- **Exercise task**
Reproduce the records beginning at the line that contains "At what coordinates should I click to accomplish: View" and stopping after the line that contains "click(x=1227, y=178)", with the requests included. Multiply every coordinate in the answers by 2, round each to a whole number with halves going up, and return only those lines.

— START Available data —

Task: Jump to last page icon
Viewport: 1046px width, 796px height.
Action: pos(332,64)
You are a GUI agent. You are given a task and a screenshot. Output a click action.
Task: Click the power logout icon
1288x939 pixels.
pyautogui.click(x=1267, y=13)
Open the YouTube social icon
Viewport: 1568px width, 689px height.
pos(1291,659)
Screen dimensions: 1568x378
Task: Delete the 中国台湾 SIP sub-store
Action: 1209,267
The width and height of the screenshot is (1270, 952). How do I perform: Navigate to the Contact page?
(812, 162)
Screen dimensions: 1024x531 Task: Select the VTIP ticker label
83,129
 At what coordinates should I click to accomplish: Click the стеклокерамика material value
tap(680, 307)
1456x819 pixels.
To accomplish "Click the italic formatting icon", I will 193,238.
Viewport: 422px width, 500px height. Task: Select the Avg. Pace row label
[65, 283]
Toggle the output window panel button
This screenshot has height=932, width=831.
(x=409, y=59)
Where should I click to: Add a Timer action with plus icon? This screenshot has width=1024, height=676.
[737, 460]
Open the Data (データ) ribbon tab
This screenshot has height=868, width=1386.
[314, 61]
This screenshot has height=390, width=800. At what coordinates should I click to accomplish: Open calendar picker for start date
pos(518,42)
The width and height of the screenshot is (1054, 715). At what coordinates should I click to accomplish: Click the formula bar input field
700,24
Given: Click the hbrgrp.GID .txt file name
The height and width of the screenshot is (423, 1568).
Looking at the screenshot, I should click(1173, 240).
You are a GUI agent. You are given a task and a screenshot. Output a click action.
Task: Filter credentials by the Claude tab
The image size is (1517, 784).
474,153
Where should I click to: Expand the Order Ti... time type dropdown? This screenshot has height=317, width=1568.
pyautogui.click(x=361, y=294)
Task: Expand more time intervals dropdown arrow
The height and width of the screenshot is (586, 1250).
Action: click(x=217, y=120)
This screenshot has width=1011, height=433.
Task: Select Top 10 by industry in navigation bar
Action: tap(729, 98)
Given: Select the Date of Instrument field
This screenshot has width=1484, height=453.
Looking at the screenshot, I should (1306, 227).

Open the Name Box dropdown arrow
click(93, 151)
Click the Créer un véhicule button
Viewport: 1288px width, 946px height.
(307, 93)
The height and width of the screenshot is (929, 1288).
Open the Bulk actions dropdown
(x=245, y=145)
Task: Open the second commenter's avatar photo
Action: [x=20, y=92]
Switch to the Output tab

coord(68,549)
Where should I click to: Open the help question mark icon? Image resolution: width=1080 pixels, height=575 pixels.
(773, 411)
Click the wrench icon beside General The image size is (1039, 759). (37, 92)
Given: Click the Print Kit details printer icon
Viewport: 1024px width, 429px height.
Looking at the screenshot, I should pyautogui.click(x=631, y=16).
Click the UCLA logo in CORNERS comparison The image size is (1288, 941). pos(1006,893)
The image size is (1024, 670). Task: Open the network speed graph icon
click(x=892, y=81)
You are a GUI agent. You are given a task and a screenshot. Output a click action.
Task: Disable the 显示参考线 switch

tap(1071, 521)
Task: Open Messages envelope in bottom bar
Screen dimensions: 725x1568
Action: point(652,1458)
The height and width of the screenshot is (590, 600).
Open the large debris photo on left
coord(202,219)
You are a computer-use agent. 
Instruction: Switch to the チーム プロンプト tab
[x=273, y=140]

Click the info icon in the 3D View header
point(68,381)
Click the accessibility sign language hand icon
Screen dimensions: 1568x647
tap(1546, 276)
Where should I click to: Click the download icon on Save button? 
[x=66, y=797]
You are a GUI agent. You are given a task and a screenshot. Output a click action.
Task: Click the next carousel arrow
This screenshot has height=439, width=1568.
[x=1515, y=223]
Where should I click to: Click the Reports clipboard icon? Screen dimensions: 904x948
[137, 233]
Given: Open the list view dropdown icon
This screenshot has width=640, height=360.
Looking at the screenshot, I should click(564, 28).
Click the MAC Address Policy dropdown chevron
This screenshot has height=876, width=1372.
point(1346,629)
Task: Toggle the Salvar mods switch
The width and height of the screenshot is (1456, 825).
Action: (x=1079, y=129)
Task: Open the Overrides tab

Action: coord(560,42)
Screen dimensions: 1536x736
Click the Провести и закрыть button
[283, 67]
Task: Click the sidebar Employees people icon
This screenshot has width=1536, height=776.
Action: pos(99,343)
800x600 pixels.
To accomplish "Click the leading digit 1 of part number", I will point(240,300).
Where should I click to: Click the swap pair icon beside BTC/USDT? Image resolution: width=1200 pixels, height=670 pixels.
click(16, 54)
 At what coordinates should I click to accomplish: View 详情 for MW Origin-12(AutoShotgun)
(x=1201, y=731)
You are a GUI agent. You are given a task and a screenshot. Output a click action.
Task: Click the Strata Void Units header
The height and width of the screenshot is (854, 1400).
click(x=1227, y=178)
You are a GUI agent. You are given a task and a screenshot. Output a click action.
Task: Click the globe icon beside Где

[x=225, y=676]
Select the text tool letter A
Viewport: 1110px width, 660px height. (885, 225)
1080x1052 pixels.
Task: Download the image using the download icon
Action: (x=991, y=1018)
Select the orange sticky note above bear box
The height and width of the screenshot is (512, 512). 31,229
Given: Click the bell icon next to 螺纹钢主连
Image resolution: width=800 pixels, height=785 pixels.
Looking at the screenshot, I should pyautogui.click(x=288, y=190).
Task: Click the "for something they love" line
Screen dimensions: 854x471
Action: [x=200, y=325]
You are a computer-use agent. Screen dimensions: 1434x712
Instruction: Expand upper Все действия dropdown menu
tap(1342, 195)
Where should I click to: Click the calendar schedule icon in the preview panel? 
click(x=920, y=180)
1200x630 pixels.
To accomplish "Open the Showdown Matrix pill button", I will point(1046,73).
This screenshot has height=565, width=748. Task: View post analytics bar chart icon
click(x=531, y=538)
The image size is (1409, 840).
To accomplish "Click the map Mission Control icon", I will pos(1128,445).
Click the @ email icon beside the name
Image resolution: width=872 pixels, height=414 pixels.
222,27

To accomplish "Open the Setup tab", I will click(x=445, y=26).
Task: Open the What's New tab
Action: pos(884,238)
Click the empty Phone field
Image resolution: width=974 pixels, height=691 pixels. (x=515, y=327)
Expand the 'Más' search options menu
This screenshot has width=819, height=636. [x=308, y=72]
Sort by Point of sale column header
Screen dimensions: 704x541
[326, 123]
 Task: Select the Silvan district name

— END Available data —

- **The result**
 At what coordinates should I click to accomplish: View 详情 for MW Origin-12(AutoShotgun)
(x=2402, y=1462)
You are a GUI agent. You are given a task and a screenshot. Output a click action.
Task: Click the Strata Void Units header
The height and width of the screenshot is (854, 1400).
click(x=2454, y=356)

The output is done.